How to complete this task ▸
The answer must be the full listing, reproduced without any change.

Material provided ▸

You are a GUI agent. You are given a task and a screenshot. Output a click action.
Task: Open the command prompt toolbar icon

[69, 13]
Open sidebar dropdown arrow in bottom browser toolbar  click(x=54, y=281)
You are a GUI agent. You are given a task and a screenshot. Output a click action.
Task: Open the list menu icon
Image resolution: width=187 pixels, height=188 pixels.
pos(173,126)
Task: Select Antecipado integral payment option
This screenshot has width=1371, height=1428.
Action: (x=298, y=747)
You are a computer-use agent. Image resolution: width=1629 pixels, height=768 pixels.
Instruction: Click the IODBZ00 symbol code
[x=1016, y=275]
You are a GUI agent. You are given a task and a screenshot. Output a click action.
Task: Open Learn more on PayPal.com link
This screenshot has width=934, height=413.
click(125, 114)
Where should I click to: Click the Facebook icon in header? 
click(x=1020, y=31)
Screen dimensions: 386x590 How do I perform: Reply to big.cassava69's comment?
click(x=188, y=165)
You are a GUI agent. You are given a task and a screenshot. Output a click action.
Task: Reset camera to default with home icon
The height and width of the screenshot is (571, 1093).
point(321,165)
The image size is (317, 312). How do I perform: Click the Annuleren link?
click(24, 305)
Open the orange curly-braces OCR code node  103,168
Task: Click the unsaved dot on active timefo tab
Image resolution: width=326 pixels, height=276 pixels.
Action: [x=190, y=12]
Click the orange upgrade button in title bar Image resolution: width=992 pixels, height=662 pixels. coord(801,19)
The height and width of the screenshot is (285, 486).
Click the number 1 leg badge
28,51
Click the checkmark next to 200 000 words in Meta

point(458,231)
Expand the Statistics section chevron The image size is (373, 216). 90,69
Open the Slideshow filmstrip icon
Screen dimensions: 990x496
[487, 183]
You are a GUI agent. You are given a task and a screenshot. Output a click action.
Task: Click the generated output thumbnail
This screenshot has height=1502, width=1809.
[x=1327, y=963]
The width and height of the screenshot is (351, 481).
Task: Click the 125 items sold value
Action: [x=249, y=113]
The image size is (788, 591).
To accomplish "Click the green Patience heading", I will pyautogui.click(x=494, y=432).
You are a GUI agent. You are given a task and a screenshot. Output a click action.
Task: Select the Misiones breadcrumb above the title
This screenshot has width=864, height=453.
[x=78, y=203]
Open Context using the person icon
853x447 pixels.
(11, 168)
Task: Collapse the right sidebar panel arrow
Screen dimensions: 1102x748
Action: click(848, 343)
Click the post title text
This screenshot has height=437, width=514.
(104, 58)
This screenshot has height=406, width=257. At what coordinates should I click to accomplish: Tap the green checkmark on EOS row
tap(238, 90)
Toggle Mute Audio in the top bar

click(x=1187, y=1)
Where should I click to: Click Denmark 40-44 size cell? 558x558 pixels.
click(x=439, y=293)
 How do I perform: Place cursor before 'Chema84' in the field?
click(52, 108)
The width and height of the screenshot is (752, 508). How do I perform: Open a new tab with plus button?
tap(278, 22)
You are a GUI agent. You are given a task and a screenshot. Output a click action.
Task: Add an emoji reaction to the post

Exercise solution ▸
You are a GUI agent. You are given a task and a screenshot. Output a click action.
Task: Open the command prompt toolbar icon

[69, 13]
Open sidebar dropdown arrow in bottom browser toolbar  click(x=54, y=281)
You are a GUI agent. You are given a task and a screenshot. Output a click action.
Task: Open the list menu icon
Image resolution: width=187 pixels, height=188 pixels.
pos(173,126)
Task: Select Antecipado integral payment option
This screenshot has width=1371, height=1428.
Action: (x=298, y=747)
You are a computer-use agent. Image resolution: width=1629 pixels, height=768 pixels.
Instruction: Click the IODBZ00 symbol code
[x=1016, y=275]
You are a GUI agent. You are given a task and a screenshot. Output a click action.
Task: Open Learn more on PayPal.com link
This screenshot has width=934, height=413.
click(125, 114)
Where should I click to: Click the Facebook icon in header? 
click(x=1020, y=31)
Screen dimensions: 386x590 How do I perform: Reply to big.cassava69's comment?
click(x=188, y=165)
You are a GUI agent. You are given a task and a screenshot. Output a click action.
Task: Reset camera to default with home icon
The height and width of the screenshot is (571, 1093).
point(321,165)
The image size is (317, 312). How do I perform: Click the Annuleren link?
click(24, 305)
Open the orange curly-braces OCR code node  103,168
Task: Click the unsaved dot on active timefo tab
Image resolution: width=326 pixels, height=276 pixels.
Action: [x=190, y=12]
Click the orange upgrade button in title bar Image resolution: width=992 pixels, height=662 pixels. coord(801,19)
The height and width of the screenshot is (285, 486).
Click the number 1 leg badge
28,51
Click the checkmark next to 200 000 words in Meta

point(458,231)
Expand the Statistics section chevron The image size is (373, 216). 90,69
Open the Slideshow filmstrip icon
Screen dimensions: 990x496
[487, 183]
You are a GUI agent. You are given a task and a screenshot. Output a click action.
Task: Click the generated output thumbnail
This screenshot has height=1502, width=1809.
[x=1327, y=963]
The width and height of the screenshot is (351, 481).
Task: Click the 125 items sold value
Action: [x=249, y=113]
The image size is (788, 591).
To accomplish "Click the green Patience heading", I will pyautogui.click(x=494, y=432).
You are a GUI agent. You are given a task and a screenshot. Output a click action.
Task: Select the Misiones breadcrumb above the title
This screenshot has width=864, height=453.
[x=78, y=203]
Open Context using the person icon
853x447 pixels.
(11, 168)
Task: Collapse the right sidebar panel arrow
Screen dimensions: 1102x748
Action: click(848, 343)
Click the post title text
This screenshot has height=437, width=514.
(104, 58)
This screenshot has height=406, width=257. At what coordinates should I click to accomplish: Tap the green checkmark on EOS row
tap(238, 90)
Toggle Mute Audio in the top bar

click(x=1187, y=1)
Where should I click to: Click Denmark 40-44 size cell? 558x558 pixels.
click(x=439, y=293)
 How do I perform: Place cursor before 'Chema84' in the field?
click(52, 108)
The width and height of the screenshot is (752, 508). How do I perform: Open a new tab with plus button?
tap(278, 22)
You are a GUI agent. You are given a task and a screenshot. Output a click action.
Task: Add an emoji reaction to the post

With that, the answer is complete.